## Excerpted text
___

This is the first time I have opened up about my addiction to any living soul, so bare with me whilst I attempt to gather my thoughts into words whilst I type this (I get that this is targeted towards someone else’s addiction but it’s ridiculous to limit the forum when I know for a fact that my own experience could help someone else).

I have been addicted to codeine phosphate for three years. It started after completing my MSc course at a world renowned university. I felt like I was on top of my game. It came about through using it as a means to achieve a high as a direct treatment for my mental health debilitations of BPD, PPD, GAD and depression. I had started to experiment with drugs such as MDMA, cocaine and speed (solely when going out with friends to raves and clubs). I would never use them outside of these environments. But the feeling they gave me whilst I was high made me completely forget about my mental health issues. I have always been the most self deprecating, self destroying person. I hate myself. I still do. I hate the way I look. I hate my personality. I hate my overthinking mind. I hate my stupidity despite my intelligence. I hate my life. I hate EVERYTHING about myself. I will never ever say a good word about myself. Ever.

Now I am a very meticulous, logical oriented person despite my disgusting everything else. Being in the UK, I started off by just going to my local pharmacy and buying a pack of co-codamol. At this point, I had already tried co-codamol (quite recently for the first time back then) and had the most amazing euphoria following popping two 30/500mg tablets. But there is that thought in the back of your head of “what would a higher dose feel like? Would it be more intense or would it last longer?”. Now, I knew the risks of respiratory depression but I was smart about it. I would never go too high to the point that it would shock my body into gasping for breath like an athlete on Mount Everest. But not low enough that I wouldn’t get a substantial buzz out of it. But the issue was the paracetamol.

My method of extracting the codeine and separating it from the paracetamol was cold water extraction. I won’t go into the specifics of what I did and specific amounts because I do not want ANYONE going through what I have. This started off harmless enough. First it was one strip, equivalent to 64mg of codeine. Then 128mg. Then 128mg twice a day. 256 mg twice a day. With the most I’ve ever taken being 500mg five times a day. That’s 2500mg of codeine in one single day.

It consumed me. All aspects of my life revolved around the codeine. Whether I have enough to last me the day. Whether I had enough to last me tomorrow. Whether there were pharmacies in close proximity that I could go to (as most pharmacies will only sell you one per week). Whether I have been to them recently and would question me. Whether the pharmacies in close proximity were even open to start with. I had to plan everything around that. I would stop eating for the entire day so as to not line my stomach up with food, thus decreasing from my high and so I would only eat after my last daily dose wore off right before bed. I stopped speaking to anyone because my mental health deteriorated. I stopped caring about anything. I lost that motivation that made me such a driven person and instead, it was replaced with laziness as all I would want to do is lay in bed whilst high. Away from the stresses associated with other humans.

Three years this lasted. Three years of nothing more than this. The most important years of my life, whittled down to nothing more than driving to 4-12 pharmacies in a day, going through the process of extracting the codeine and numbing myself.

___

## Dataset entries
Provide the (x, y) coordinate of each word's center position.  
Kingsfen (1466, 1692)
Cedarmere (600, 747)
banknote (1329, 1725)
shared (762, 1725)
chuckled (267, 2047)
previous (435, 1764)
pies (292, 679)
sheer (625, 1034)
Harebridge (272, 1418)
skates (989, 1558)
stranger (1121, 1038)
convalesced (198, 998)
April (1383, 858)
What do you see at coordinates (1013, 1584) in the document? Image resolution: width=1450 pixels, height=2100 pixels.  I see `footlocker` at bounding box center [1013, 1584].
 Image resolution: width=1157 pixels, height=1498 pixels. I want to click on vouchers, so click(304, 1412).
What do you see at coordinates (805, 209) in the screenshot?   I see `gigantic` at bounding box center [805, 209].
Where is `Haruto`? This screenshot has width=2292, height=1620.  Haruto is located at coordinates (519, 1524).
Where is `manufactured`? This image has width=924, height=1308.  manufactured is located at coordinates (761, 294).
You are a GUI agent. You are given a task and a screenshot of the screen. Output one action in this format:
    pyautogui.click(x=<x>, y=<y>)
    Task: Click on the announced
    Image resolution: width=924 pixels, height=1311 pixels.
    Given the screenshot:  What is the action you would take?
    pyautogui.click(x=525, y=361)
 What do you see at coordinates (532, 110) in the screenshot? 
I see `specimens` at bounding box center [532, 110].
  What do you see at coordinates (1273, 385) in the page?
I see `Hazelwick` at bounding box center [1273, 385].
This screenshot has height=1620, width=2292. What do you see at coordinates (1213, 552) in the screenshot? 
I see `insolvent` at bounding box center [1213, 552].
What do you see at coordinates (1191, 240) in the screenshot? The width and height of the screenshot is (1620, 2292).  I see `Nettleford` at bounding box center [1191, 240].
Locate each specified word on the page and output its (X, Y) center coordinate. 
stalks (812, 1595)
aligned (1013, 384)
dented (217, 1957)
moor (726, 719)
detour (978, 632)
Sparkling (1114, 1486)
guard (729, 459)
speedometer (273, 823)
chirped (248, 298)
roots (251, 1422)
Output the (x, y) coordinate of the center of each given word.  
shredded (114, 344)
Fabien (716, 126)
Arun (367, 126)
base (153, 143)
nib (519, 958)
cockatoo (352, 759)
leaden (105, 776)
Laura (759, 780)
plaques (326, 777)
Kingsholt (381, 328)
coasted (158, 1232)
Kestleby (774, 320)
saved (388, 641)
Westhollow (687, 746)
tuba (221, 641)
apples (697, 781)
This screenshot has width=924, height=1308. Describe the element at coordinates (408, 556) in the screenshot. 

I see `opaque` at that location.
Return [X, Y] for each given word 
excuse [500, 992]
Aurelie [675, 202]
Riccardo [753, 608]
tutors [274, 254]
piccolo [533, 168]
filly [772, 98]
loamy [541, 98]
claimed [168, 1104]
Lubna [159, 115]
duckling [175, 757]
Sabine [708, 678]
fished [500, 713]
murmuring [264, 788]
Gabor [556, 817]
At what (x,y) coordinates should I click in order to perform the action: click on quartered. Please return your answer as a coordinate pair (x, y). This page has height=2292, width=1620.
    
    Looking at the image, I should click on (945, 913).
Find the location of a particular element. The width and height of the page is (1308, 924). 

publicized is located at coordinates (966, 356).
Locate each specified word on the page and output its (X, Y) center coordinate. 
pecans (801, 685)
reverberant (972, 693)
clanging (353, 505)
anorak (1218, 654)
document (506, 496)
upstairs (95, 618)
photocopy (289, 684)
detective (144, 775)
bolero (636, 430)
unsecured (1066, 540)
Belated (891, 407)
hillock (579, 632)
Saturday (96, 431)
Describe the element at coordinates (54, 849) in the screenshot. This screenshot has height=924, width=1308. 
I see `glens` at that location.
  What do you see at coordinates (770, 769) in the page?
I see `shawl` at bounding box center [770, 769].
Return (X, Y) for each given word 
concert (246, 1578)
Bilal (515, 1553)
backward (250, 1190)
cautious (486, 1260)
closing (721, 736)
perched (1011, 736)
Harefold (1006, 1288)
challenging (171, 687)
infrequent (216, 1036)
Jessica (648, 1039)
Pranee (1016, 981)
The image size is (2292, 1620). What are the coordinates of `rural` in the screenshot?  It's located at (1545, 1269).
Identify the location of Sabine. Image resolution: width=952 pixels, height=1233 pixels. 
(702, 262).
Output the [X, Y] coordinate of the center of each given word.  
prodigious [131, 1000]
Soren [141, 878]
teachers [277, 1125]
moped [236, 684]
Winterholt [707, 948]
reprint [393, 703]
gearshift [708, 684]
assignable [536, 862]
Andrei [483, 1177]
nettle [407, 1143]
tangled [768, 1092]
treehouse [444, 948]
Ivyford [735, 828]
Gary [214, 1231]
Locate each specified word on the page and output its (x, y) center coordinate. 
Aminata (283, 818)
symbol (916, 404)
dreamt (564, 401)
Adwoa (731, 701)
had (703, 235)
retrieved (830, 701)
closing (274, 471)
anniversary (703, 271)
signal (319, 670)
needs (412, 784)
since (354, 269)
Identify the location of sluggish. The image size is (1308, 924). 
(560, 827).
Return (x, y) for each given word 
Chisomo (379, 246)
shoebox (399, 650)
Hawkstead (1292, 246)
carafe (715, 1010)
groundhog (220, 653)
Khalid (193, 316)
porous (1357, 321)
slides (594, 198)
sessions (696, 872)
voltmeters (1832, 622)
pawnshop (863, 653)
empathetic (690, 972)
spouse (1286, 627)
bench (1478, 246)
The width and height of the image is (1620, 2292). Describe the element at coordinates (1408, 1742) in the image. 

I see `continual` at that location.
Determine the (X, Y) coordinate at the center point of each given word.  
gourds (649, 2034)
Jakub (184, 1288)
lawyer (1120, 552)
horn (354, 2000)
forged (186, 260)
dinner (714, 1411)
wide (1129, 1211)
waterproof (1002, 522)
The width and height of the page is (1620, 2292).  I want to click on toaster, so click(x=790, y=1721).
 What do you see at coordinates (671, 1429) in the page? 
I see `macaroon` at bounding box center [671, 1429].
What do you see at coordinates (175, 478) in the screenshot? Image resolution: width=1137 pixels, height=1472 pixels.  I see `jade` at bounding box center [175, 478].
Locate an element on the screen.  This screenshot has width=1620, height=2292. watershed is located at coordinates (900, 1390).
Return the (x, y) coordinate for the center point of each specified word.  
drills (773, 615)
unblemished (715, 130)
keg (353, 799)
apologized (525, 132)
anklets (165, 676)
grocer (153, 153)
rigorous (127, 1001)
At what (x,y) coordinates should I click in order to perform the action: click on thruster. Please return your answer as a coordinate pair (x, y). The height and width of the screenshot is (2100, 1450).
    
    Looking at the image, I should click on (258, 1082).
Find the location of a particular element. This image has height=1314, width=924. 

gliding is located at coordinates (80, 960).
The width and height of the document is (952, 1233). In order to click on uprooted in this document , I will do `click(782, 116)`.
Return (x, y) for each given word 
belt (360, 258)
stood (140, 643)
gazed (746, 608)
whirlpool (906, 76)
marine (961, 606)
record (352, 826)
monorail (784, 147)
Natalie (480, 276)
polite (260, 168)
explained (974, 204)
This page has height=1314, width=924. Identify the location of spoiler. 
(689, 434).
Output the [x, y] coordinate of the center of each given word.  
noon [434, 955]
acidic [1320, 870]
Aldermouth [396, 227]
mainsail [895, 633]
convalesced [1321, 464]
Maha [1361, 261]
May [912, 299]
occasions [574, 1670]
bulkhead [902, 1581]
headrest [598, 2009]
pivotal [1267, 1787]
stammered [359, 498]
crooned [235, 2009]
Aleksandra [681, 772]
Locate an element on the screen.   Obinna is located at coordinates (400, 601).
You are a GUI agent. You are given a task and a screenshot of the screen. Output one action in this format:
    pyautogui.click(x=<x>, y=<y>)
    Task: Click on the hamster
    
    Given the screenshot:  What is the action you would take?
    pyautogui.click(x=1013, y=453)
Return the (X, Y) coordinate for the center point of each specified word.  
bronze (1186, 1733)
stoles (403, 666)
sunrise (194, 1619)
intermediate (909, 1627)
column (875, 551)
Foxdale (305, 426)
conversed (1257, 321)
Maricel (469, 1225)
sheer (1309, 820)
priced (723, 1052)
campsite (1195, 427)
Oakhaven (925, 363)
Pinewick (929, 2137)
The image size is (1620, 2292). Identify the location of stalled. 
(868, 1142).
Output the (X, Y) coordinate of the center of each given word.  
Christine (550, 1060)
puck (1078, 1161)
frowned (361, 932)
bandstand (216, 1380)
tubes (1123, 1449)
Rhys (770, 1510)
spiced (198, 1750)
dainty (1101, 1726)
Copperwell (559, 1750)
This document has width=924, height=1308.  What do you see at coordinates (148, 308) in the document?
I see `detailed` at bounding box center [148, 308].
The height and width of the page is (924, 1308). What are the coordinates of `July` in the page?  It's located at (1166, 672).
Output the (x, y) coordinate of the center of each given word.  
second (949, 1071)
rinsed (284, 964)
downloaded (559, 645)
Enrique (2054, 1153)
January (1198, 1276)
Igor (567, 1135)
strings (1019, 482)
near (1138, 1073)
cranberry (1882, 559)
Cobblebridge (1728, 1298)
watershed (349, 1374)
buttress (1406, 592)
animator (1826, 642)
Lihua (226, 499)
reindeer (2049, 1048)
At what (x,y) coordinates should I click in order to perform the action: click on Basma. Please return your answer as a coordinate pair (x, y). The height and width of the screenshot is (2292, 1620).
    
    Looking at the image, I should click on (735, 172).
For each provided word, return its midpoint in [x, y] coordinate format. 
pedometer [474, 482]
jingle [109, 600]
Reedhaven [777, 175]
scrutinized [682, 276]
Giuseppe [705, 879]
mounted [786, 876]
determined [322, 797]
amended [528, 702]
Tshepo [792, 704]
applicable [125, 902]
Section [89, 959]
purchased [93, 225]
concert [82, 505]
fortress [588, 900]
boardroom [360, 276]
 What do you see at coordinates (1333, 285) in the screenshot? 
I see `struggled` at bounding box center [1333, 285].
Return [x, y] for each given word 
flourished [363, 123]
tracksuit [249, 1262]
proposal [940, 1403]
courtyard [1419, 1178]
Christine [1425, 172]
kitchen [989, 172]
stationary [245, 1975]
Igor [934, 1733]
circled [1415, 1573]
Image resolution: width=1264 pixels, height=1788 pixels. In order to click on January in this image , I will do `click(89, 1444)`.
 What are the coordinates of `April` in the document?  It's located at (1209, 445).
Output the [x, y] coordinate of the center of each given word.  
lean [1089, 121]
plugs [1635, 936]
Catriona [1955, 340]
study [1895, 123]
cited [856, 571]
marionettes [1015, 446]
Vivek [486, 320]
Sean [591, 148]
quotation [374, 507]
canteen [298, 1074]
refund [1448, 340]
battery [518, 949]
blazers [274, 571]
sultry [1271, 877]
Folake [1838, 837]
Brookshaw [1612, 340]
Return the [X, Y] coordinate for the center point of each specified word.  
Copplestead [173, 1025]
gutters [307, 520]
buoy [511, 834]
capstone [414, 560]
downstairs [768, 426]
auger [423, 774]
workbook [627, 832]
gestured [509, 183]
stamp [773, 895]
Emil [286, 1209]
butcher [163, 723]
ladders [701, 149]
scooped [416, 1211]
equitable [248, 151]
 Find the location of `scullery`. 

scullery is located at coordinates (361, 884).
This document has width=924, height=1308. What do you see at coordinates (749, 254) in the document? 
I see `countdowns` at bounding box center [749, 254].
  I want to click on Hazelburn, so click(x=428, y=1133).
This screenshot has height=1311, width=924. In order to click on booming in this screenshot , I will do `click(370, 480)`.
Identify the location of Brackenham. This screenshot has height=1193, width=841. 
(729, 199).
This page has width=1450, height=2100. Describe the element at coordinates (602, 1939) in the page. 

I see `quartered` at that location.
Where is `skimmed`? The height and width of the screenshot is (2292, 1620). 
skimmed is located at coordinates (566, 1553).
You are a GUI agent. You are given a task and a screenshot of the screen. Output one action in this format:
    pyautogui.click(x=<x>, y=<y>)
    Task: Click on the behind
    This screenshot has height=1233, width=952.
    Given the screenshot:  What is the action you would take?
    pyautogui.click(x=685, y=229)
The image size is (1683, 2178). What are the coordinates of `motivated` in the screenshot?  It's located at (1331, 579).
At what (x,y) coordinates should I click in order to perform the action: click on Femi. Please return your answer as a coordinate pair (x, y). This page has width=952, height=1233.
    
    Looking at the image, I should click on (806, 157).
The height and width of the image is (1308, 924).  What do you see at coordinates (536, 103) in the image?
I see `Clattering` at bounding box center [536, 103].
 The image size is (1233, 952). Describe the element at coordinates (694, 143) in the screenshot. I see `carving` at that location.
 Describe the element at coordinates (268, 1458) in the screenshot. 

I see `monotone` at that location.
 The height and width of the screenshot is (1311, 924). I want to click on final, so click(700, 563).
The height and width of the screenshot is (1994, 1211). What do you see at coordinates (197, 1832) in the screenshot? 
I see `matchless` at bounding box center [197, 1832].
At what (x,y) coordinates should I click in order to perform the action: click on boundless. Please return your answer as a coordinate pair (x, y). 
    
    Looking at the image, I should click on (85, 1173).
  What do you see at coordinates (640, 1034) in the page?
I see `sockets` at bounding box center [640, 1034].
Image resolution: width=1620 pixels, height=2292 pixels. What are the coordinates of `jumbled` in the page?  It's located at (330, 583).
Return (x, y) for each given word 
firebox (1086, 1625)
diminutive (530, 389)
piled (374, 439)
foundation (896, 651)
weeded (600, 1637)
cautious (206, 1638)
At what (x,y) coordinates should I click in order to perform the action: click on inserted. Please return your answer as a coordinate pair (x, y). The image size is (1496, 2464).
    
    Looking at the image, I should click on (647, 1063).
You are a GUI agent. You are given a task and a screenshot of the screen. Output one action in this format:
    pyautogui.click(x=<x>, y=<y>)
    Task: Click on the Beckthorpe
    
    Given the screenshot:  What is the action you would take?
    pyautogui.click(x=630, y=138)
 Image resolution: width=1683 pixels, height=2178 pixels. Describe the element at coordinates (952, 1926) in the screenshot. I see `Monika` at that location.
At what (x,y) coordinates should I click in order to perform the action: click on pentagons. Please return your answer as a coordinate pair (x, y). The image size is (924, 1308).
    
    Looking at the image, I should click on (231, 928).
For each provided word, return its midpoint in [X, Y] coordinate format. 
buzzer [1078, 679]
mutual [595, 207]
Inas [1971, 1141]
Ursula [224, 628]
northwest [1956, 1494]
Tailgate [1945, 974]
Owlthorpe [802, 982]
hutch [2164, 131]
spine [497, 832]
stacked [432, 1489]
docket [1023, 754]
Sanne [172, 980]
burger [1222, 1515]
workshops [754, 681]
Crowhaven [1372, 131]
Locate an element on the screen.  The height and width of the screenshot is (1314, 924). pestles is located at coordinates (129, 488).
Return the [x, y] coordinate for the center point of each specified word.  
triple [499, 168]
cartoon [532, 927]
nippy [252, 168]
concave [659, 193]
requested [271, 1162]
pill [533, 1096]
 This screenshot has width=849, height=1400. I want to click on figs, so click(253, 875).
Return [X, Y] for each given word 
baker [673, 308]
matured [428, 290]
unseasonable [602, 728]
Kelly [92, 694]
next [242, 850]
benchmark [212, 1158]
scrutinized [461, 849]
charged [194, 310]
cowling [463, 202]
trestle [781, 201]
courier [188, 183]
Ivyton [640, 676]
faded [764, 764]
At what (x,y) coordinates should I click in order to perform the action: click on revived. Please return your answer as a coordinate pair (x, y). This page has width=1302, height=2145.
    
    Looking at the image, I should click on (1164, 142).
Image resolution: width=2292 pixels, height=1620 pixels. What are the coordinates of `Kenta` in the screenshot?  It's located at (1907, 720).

___

## Task
From the account of codeine addiction, write out the passage starting with "This is the" and going on through "help someone else).", with no changes.

## Response
This is the first time I have opened up about my addiction to any living soul, so bare with me whilst I attempt to gather my thoughts into words whilst I type this (I get that this is targeted towards someone else’s addiction but it’s ridiculous to limit the forum when I know for a fact that my own experience could help someone else).